DOEL A. Geef het fragment over de Nederlandse bijdrage aan UNRWA woordelijk opnieuw weer.

BRONTEKST.
In Kamerstuk 23 432, nr. 539 (dd. 25 september jl.) is uw Kamer geïnformeerd dat een reservering van drie miljoen
euro van het vorige kabinet voor UNRWA in het kader van diversificatie van hulpkanalen
zal worden vrijgegeven aan UNICEF. Het doel is om hulp aan Palestijnse vluchtelingen
minder afhankelijk te maken van één organisatie. In deze brief is uw Kamer ook geïnformeerd
over het voornemen van het kabinet om de door het vorige kabinet aangegane financiële
verplichting – de jaarlijkse bijdrage van 19 miljoen euro aan UNRWA voor de periode
2023–2025 – gestand te doen. Ondanks de bovengenoemde reële zorgen die dit kabinet
heeft over UNRWA, evenals de inzet op de vermindering van de afhankelijkheid van UNRWA
door diversificatie van hulpkanalen, blijft het kabinet bij dit voornemen.
Naast het feit dat het kabinet hecht aan het behoud van de sterke Nederlandse reputatie
als betrouwbare partner en daarmee het nakomen van eerder gemaakte afspraken, weegt
voor het kabinet ook mee dat de noden in de regio nog steeds hoog zijn. Niet alleen
in de Gazastrook, maar ook in Libanon en de Westelijke Jordaanoever stijgt de hulpbehoefte.

DOEL B. Vervang in de lijst "indicator legend" door "chart legend" in de regels vanaf de regel met "The height and width of the screenshot is (600, 600)." tot en met de regel met "This screenshot has height=896, width=1340.", en geef alleen die regels verder ongewijzigd terug.

TE VERWERKEN GEGEVENS.
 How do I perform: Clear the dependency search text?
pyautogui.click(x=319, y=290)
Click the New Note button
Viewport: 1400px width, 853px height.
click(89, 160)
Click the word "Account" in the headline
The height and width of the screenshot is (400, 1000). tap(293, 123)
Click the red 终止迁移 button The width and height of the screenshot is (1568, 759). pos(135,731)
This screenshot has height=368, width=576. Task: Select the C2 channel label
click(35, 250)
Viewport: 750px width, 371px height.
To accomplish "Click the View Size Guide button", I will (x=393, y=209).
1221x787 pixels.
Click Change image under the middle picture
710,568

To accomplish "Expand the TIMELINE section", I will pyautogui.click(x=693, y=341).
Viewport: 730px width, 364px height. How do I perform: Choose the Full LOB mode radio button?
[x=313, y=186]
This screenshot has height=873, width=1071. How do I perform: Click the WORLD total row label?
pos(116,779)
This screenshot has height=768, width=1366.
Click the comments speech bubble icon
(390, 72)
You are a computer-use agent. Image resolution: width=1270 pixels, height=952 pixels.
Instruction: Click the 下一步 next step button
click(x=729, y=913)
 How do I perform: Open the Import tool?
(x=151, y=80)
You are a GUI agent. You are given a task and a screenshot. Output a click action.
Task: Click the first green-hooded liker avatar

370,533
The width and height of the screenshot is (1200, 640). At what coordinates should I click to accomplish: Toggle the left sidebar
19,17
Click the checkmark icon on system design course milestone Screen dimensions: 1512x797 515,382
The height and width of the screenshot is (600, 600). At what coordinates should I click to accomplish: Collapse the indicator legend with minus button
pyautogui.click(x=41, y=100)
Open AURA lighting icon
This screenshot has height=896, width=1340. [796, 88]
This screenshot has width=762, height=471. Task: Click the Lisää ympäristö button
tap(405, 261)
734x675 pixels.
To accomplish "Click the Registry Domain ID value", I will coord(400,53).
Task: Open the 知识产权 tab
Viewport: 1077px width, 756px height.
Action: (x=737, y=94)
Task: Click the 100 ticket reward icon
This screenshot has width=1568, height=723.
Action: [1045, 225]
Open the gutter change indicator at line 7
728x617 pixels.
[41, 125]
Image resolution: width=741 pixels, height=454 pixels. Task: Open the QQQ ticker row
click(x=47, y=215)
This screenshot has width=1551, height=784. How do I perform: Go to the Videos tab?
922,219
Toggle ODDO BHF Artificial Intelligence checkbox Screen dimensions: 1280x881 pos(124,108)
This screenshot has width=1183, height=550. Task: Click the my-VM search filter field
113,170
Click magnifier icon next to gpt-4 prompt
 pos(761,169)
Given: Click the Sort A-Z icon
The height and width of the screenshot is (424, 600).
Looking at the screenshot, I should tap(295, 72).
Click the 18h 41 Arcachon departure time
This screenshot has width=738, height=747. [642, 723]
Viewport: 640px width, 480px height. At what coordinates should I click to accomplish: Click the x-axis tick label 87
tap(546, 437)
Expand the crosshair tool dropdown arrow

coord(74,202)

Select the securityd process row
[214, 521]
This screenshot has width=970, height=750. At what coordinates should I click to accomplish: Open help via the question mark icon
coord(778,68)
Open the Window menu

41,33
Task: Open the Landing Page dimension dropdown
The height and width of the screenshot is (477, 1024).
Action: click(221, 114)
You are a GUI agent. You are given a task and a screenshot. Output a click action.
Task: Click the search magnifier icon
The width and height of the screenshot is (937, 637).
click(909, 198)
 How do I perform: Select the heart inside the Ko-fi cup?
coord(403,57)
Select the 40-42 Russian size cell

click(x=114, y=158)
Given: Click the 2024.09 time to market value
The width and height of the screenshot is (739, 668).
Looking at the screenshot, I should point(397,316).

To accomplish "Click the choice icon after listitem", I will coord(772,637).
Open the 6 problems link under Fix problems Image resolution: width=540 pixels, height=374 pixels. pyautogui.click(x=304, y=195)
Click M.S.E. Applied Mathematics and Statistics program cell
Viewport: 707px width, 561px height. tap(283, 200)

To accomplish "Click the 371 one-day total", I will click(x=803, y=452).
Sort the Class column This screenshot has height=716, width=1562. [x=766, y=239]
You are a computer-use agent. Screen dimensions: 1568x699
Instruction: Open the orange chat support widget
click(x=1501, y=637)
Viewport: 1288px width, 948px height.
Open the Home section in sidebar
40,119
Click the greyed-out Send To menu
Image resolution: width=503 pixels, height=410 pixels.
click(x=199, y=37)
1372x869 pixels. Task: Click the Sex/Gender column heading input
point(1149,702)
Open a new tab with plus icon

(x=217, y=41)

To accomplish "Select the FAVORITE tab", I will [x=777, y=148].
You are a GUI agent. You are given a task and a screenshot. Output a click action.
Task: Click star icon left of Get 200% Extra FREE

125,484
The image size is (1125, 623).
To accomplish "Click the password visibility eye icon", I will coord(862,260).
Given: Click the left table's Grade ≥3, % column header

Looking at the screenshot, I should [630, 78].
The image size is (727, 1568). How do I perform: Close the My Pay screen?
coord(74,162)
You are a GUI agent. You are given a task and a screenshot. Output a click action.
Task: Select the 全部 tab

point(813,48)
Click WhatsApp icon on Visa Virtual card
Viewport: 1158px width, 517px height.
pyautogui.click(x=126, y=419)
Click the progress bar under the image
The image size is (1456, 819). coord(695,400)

VOLLEDIG ANTWOORD A.
In Kamerstuk 23 432, nr. 539 (dd. 25 september jl.) is uw Kamer geïnformeerd dat een reservering van drie miljoen
euro van het vorige kabinet voor UNRWA in het kader van diversificatie van hulpkanalen
zal worden vrijgegeven aan UNICEF. Het doel is om hulp aan Palestijnse vluchtelingen
minder afhankelijk te maken van één organisatie. In deze brief is uw Kamer ook geïnformeerd
over het voornemen van het kabinet om de door het vorige kabinet aangegane financiële
verplichting – de jaarlijkse bijdrage van 19 miljoen euro aan UNRWA voor de periode
2023–2025 – gestand te doen. Ondanks de bovengenoemde reële zorgen die dit kabinet
heeft over UNRWA, evenals de inzet op de vermindering van de afhankelijkheid van UNRWA
door diversificatie van hulpkanalen, blijft het kabinet bij dit voornemen.
Naast het feit dat het kabinet hecht aan het behoud van de sterke Nederlandse reputatie
als betrouwbare partner en daarmee het nakomen van eerder gemaakte afspraken, weegt
voor het kabinet ook mee dat de noden in de regio nog steeds hoog zijn. Niet alleen
in de Gazastrook, maar ook in Libanon en de Westelijke Jordaanoever stijgt de hulpbehoefte.

VOLLEDIG ANTWOORD B.
The height and width of the screenshot is (600, 600). At what coordinates should I click to accomplish: Collapse the chart legend with minus button
pyautogui.click(x=41, y=100)
Open AURA lighting icon
This screenshot has height=896, width=1340. [796, 88]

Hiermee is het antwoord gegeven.